◆ **To be done**:
**a.** According to the article on the Corporate Transparency Act, on what date did FinCEN issue its Final Rule implementing the act's information reporting provisions?
**b.** Decide whether each statement agrees with the article on the Corporate Transparency Act, answering yes or no and quoting the deciding words: (i) Congress enacted the CTA in January 2021. (ii) An entity formed under the law of a foreign country is a Reporting Company even if it is not registered to do business in any state or Tribal jurisdiction. (iii) Twenty-five types of entities are exempt from the reporting requirements.
**c.** Resume the article on the Corporate Transparency Act, writing the section that follows its final heading, "Whose information must be reported?"
— Start of Document —
Explaining the New Corporate Transparency Act | JD Supra

Explaining the New Corporate Transparency Act | JD Supra


Beginning January 1, 2024, domestic entities and foreign entities registered to do business in the United States will need to comply with new information reporting requirements relating to their owners, officers, and controlling persons. The reporting requirements flow from the federal Corporate Transparency Act (“CTA”), a newly enacted law aimed at combating “money laundering, the financing of terrorism, and other illicit activity.” The reporting requirements will likely have significant implications for a broad range of domestic and foreign entities and may cause such entities to undertake sweeping data-gathering efforts. Clients should be aware of the CTA and its requirements to determine its applicability to their businesses. 

What is the CTA?

The CTA, enacted by Congress in January 2021, directs the United States Treasury Department’s Financial Crimes Enforcement Network (“FinCEN”) to establish and maintain a national registry of beneficial owners of entities defined as “reporting companies” (“Reporting Companies”). The national registry is part of the government’s efforts to thwart bad actors seeking to use shell companies or other opaque ownership structures to realize their unlawfully acquired gains. On September 29, 2022, FinCEN issued a Final Rule to implement the information reporting provisions of the CTA effective January 1, 2024.

What is a Reporting Company?

The CTA defines two categories of Reporting Companies. The first category includes domestic entities, which is defined to include corporations, limited liability companies, or other similar entities created by the filing of a document with a secretary of state or a similar office under the laws of a state or Indian tribe. The second category includes foreign entities. The CTA provides that an entity formed under the law of a foreign country is only a Reporting Company if it is registered to do business in any state or in any Tribal jurisdiction by the filing of a document with a secretary of state or any similar office under the laws of a state or Indian tribe. There are 23 types of entities that are exempt from the reporting requirements, discussed below in more detail.

Whose information must be reported?
— End of Document —
— Start of Source excerpt —
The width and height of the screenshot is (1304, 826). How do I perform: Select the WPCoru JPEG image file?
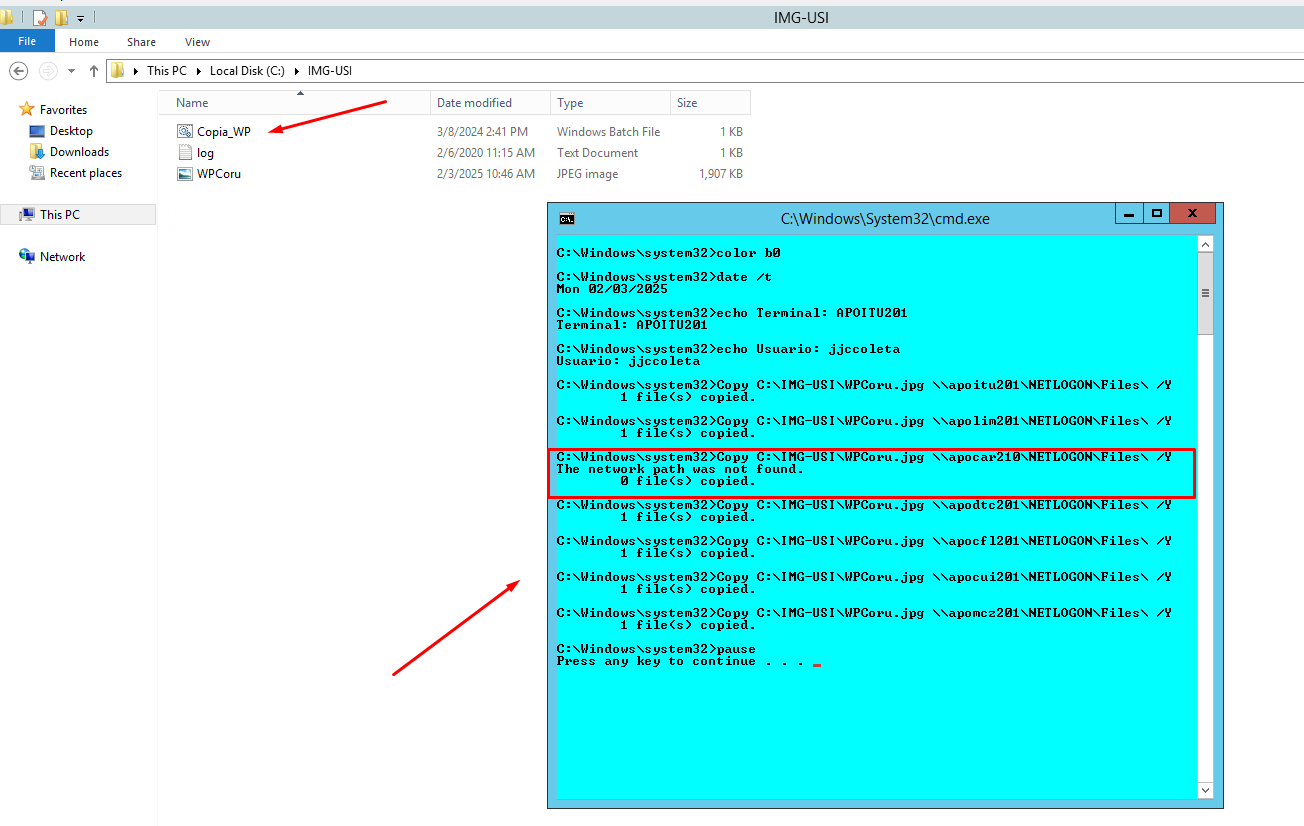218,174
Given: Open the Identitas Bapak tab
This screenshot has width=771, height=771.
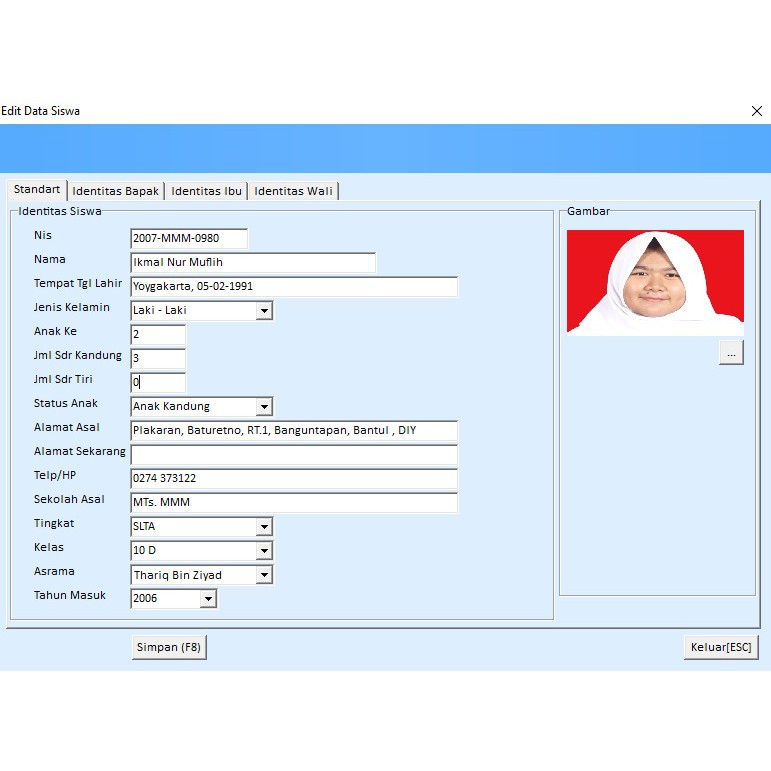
— End of Source excerpt —
◆ **Outputs by task**:
**a.** September 29, 2022.

**b.**
(i) Yes: "The CTA, enacted by Congress in January 2021"
(ii) No: "is only a Reporting Company if it is registered to do business in any state or in any Tribal jurisdiction"
(iii) No: "There are 23 types of entities that are exempt from the reporting requirements"

**c.**
Reporting Companies must file and maintain a beneficial owner report with FinCEN, which will include identifying information for (1) all beneficial owners, and (2) company applicants (only for Reporting Companies formed on or after January 1, 2024). A “beneficial owner” is any individual who exercises “substantial control” over the Reporting Company or who owns or controls a 25% “ownership interest” in the Reporting Company. A “company applicant” is any individual who directly files the document that creates the domestic Reporting Company or registers the foreign Reporting Company, and the individual who is primarily responsible for directing or controlling such filing if more than one individual is involved in the filing.

When must a Reporting Company provide the information?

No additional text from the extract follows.